Die Beziehungen zwischen Israel und der EU verschlechtern sich, nachdem Außenbeauftragte Kaja Kallas einen umstrittenen Vergleich zu Apartheid geäußert haben soll. Außenminister Saar fordert eine Entschuldigung und bricht den Kontakt zu Kallas ab.

Unzufrieden mit Kaja Kallas: Israel spricht nicht mehr mit der EU-Außenbeauftragten
Taylor Brandon auf Unsplash

Aufgrund eines umstrittenen Vergleichs hat Israel den Kontakt zur EU-Außenbeauftragten Kaja Kallas vorübergehend eingestellt. Der israelische Außenminister Gideon Saar äußerte seinen Unmut über Kallas, die Israel während eines Besuchs in Mexiko angeblich mit dem Apartheid-Regime in Südafrika verglichen haben soll. Bis zu einer Rücknahme ihrer Äußerungen wird Saar keine Gespräche mit Kallas führen.

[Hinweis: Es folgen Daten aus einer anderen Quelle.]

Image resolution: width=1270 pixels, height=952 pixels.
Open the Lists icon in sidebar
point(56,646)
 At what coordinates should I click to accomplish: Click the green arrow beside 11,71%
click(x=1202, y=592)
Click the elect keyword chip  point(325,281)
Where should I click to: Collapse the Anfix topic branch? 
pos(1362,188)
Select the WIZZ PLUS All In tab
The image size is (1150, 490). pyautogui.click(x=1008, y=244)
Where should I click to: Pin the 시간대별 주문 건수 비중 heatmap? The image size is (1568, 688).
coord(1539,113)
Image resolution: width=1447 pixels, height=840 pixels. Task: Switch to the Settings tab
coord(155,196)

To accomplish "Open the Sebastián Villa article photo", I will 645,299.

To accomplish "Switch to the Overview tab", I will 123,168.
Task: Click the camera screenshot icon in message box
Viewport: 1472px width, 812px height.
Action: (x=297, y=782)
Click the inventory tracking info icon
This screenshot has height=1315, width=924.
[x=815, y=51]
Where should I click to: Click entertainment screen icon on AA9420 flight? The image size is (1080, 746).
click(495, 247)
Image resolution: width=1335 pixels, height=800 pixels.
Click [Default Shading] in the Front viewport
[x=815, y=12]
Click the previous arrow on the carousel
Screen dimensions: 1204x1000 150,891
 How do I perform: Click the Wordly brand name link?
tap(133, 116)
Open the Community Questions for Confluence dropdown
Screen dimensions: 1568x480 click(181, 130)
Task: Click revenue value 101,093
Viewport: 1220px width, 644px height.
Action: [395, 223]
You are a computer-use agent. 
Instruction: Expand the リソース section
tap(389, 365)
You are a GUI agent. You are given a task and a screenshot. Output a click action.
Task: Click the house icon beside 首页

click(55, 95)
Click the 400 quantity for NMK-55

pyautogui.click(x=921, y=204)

Kallas, die seit 2024 im Amt ist, soll laut Berichten das israelische Vorgehen im Westjordanland und im Gazastreifen mit der historischen Rassentrennung in Südafrika gleichgesetzt haben. Saar forderte eine Entschuldigung von Kallas und betonte, dass er erst wieder mit ihr kommunizieren werde, wenn sie ihre Aussagen zurückzieht.

Die Spannungen zwischen Israel und der Europäischen Union nehmen damit weiter zu und werfen Fragen über die zukünftigen diplomatischen Beziehungen auf. Eine Stellungnahme aus dem Büro der EU-Außenbeauftragten steht bislang aus.